The markets had an exciting open this morning, after the U.S. Labor Department released better-than-expected nonfarm payroll data. The news of 236,000 additional jobs, when only 165,000 were expected, boosted futures and indices at the opening. But typically exciting opens are prone to be sold, especially after the market has been bullish the past 7-8 days.
The S&P 500 (SPX) hit a high of $1551 around the open and went as low as $1542. The historic high is $1576. There is still a lot of day left, but if we were to close below the first hour's low it would create a short-term "topping tail." That usually leads to some type of pause or correction.
Right now, the markets are very extended from their 8- and 21-day moving averages -- the SPX 8-day is $1532.
I am standing behind my "Road to S&P 1700" thesis, no what bears have said in the past year or two, but there will be some spots to navigate for intermediate sanity.

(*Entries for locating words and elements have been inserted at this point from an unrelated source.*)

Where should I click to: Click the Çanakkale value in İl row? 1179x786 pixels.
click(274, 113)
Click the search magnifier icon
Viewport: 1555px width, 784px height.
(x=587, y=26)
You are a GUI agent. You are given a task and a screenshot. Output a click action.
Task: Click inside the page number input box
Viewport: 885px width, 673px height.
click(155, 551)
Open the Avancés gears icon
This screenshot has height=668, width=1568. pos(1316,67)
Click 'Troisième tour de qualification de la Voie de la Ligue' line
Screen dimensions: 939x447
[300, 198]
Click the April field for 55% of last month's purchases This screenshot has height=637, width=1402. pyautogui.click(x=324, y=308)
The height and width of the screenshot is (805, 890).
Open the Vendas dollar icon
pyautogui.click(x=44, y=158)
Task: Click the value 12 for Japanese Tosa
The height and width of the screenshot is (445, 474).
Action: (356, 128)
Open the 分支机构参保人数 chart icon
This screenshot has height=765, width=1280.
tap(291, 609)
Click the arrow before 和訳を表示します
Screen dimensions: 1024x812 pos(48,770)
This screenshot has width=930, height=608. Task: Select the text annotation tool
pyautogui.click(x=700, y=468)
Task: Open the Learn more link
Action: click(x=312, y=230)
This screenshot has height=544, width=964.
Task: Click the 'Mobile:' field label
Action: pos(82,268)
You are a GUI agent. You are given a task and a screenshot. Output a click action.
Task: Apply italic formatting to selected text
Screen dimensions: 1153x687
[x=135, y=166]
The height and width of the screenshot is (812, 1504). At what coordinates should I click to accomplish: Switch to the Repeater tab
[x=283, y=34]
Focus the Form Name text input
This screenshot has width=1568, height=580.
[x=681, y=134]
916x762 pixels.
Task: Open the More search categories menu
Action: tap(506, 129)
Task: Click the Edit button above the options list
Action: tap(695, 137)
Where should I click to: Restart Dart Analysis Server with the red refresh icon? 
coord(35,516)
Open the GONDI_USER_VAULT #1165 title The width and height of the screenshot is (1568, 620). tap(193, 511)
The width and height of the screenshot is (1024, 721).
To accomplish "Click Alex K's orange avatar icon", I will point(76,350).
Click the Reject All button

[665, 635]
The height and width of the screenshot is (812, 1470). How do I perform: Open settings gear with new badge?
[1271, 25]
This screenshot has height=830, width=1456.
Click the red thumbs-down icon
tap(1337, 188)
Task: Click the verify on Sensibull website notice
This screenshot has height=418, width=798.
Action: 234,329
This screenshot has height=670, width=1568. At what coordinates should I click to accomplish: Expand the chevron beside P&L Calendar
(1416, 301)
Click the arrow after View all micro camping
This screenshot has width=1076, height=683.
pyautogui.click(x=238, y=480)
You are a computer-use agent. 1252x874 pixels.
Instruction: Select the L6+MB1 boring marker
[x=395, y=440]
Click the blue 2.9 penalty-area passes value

If you try and be too cute, you might be left behind.
Metals reversed off lows as indices reversed off the highs. That has been the established relationship over the past few months.
Some positions I trimmed into strength and some stopped out for a loss. Taking profits in strength is prudent—but if you add to hedges after a pull-in, that can be frustrating.
*Disclosures: Scott J. Redler is Long: FB, BAC, F, SLB. Short: XLF, SPY. Flat: NKE, MS, MSFT, MGM, CROX, CIT, AAPL.